Entscheidungsstichwort (Thema)

sozialgerichtliches Verfahren. keine Zurückverweisung trotz Verfahrensmangels. Vorrang der Eingliederungshilfe vor Kinder- und Jugendhilfe nach § 10 Abs 4 S 2 SGB 8 nF. Inanspruchnahme des zuerst angegangenen Leistungsträgers

 

Orientierungssatz

1. Zur nicht erfolgten Zurückverweisung der angefochtenen Entscheidung trotz eines wesentlichen Verfahrensfehlers gem § 159 Abs 1 Nr 2 SGG (hier: Erlass eines Gerichtsbescheides gem § 105 Abs 1 S 1 SGG durch das Sozialgericht trotz besonderer Schwierigkeiten rechtlicher und tatsächlicher Art).

2. Die Vorrangigkeit der Sozialhilfeleistungen iS des § 10 Abs 2 SGB 8 aF bzw § 10 Abs 4 SGB 8 nF ist allein von der Art der mit einer Jugendhilfeleistung konkurrierenden Sozialhilfeleistung abhängig; bei Eingliederungshilfe ist die Sozialhilfe vorrangig, bei anderen Sozialhilfeleistungen ist die Jugendhilfe vorrangig; bei Abgrenzungsschwierigkeiten ist sowohl ein Rückgriff auf § 10 Abs 2 S 1 SGB 8 aF bzw § 10 Abs 4 S 1 SGB 8 nF als Grundsatzregelung als auch eine Differenzierung nach dem Schwerpunkt des Bedarfs oder des Leistungszwecks bzw -ziels nicht zulässig.

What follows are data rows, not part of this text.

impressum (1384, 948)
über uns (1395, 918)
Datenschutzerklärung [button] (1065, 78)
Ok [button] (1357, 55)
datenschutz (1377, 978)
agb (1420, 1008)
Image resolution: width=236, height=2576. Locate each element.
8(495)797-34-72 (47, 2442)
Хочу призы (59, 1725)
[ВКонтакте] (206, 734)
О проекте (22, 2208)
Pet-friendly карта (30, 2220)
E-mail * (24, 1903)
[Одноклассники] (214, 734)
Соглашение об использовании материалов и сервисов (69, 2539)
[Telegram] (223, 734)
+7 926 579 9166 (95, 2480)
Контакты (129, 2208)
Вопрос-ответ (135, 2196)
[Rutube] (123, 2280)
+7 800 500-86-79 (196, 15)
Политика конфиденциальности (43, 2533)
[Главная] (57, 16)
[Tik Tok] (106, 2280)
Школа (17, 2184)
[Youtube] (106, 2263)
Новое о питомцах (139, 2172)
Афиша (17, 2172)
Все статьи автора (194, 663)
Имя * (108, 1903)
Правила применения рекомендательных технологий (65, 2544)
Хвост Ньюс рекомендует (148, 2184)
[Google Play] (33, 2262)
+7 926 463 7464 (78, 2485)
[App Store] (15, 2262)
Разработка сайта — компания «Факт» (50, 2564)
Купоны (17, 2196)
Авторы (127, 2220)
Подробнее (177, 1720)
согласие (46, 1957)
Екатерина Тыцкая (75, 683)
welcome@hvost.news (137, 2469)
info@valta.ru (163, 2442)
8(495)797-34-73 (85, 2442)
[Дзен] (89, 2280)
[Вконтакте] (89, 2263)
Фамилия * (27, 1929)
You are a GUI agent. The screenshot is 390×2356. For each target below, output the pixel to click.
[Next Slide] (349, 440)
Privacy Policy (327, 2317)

3. Die Regelung des § 10 Abs 2 S 2 SGB 8 aF bzw § 10 Abs 4 S 2 SGB 8 nF betrifft auch nicht nur das Konkurrenzverhältnis zwischen der jugendhilferechtlichen Eingliederungshilfe gem § 35a SGB 8 und der sozialhilferechtlichen Eingliederungshilfe gem § 39 BSHG bzw § 53 SGB 12; durch die Formulierung der "Leistungen nach diesem Buch" sollen sämtliche jugendhilferechtlichen Maßnahmen nachrangig gegenüber Eingliederungshilfen des SGB 12 für junge behinderte Menschen sein.

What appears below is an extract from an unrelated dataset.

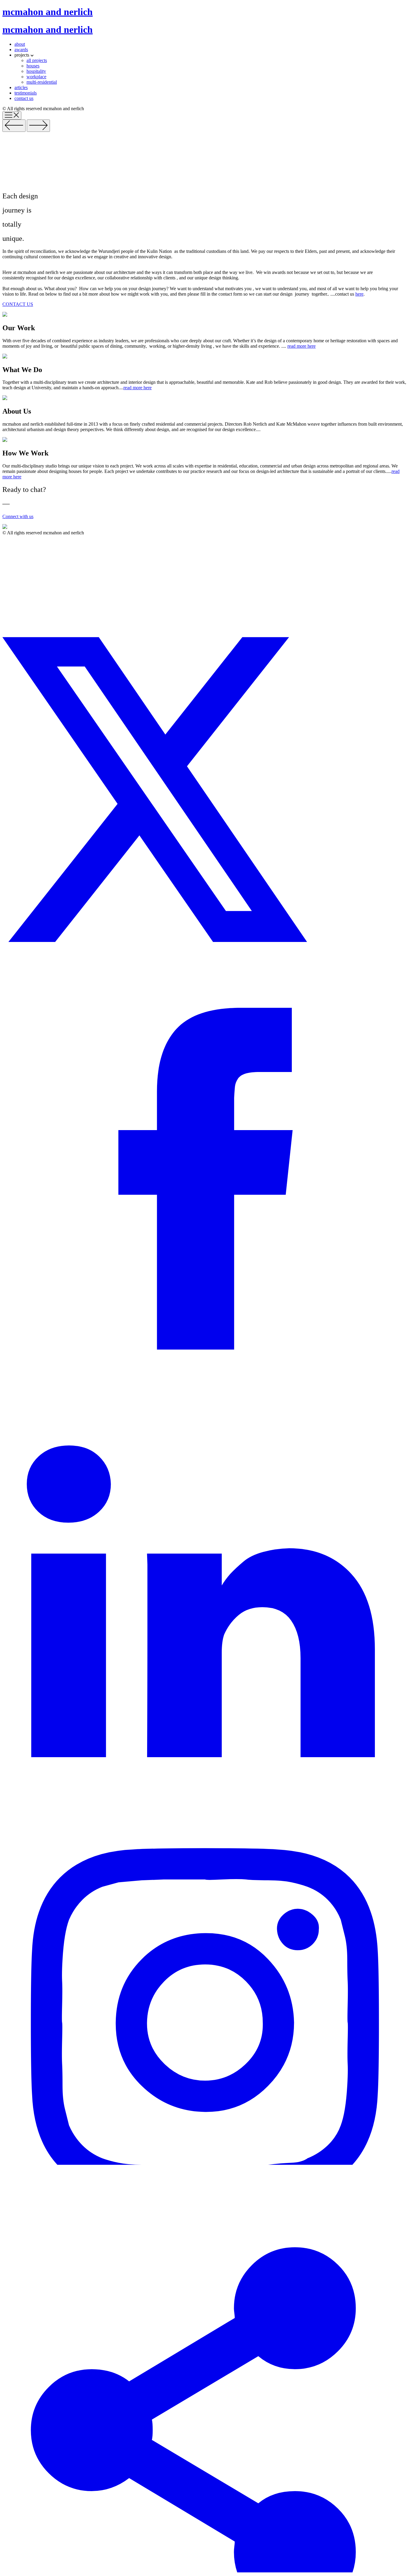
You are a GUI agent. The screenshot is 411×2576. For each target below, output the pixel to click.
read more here (301, 346)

4. Die Leistungen der Jugend- und Sozialhilfe iS des § 10 Abs 2 S 2 SGB 8 aF bzw § 10 Abs 4 S 2 SGB 8 nF müssen lediglich kongruent, nicht jedoch deckungsgleich sein, denn bei einander nur "überschneidend" gegenüberstehenden Maßnahmen sind die zu vergleichenden Leistungen gerade nicht gänzlich deckungsgleich.

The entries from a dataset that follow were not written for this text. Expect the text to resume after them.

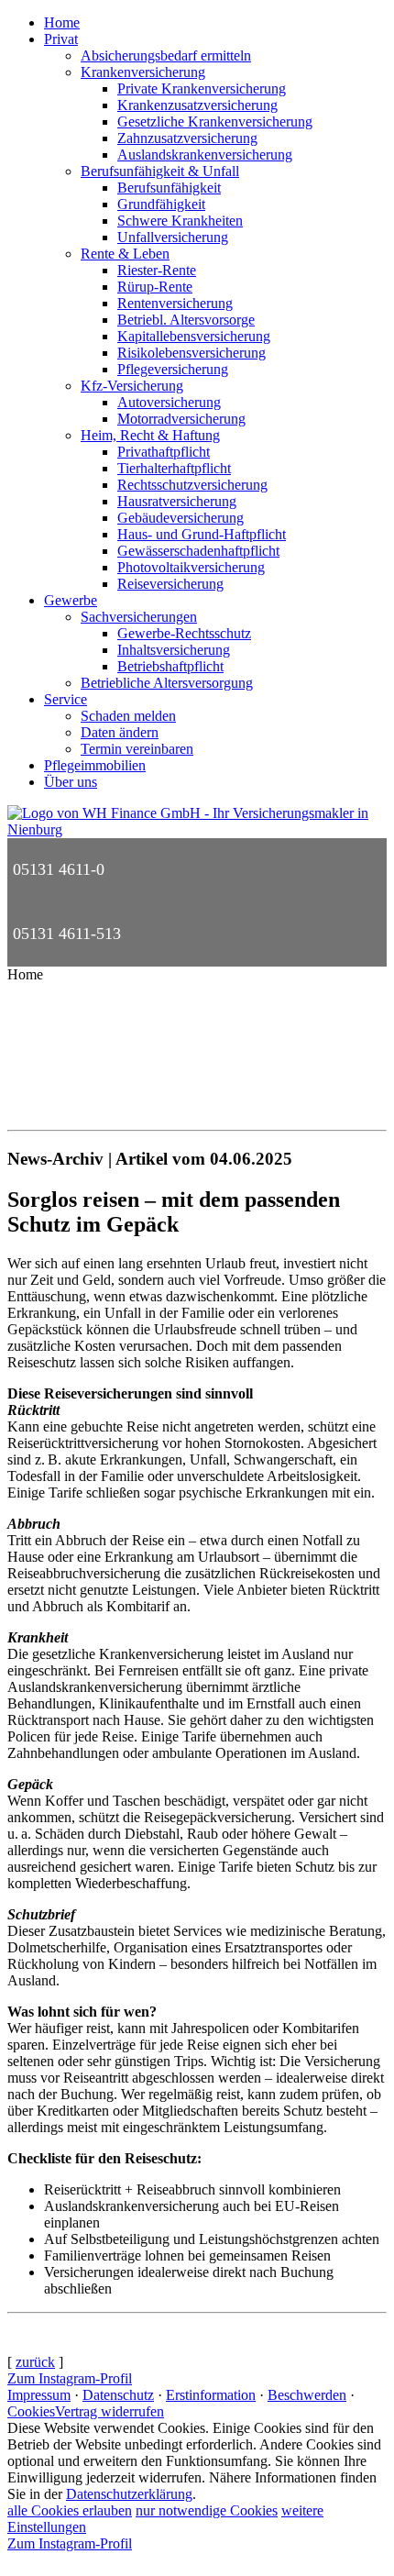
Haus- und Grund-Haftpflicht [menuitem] (201, 534)
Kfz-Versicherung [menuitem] (132, 385)
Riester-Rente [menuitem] (156, 270)
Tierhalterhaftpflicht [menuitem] (174, 468)
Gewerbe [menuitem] (70, 600)
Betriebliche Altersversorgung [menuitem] (167, 683)
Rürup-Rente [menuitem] (154, 286)
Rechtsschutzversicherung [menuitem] (192, 484)
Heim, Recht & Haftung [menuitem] (150, 435)
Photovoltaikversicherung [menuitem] (191, 567)
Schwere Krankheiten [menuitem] (180, 220)
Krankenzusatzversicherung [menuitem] (197, 105)
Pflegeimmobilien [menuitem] (95, 765)
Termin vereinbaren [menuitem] (137, 749)
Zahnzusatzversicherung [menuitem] (187, 138)
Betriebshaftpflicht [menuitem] (170, 666)
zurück (35, 2362)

5. Es stellt eine unzulässige Umgehung des § 10 Abs 2 S 2 SGB 8 aF bzw § 10 Abs 4 S 2 SGB 8 nF dar, wenn § 19 SGB 8 als speziellere Hilfeform wegen eines mit Schwangerschaft und Geburt in den Mittelpunkt rückenden Kindes und wegen der Einzelpersonenbezogenheit der Eingliederungshilfe nach BSHG bzw SGB 12 für einzig anwendbar gehalten und Betreuungsleistungen an der Mutter allein als im Dienst der Pflege und Erziehung des Kindes stehend angesehen werden (abweichend VG Düsseldorf vom 31.8.1997 - 19 K 4705/95 = ZFSH/SGB 1999, 84).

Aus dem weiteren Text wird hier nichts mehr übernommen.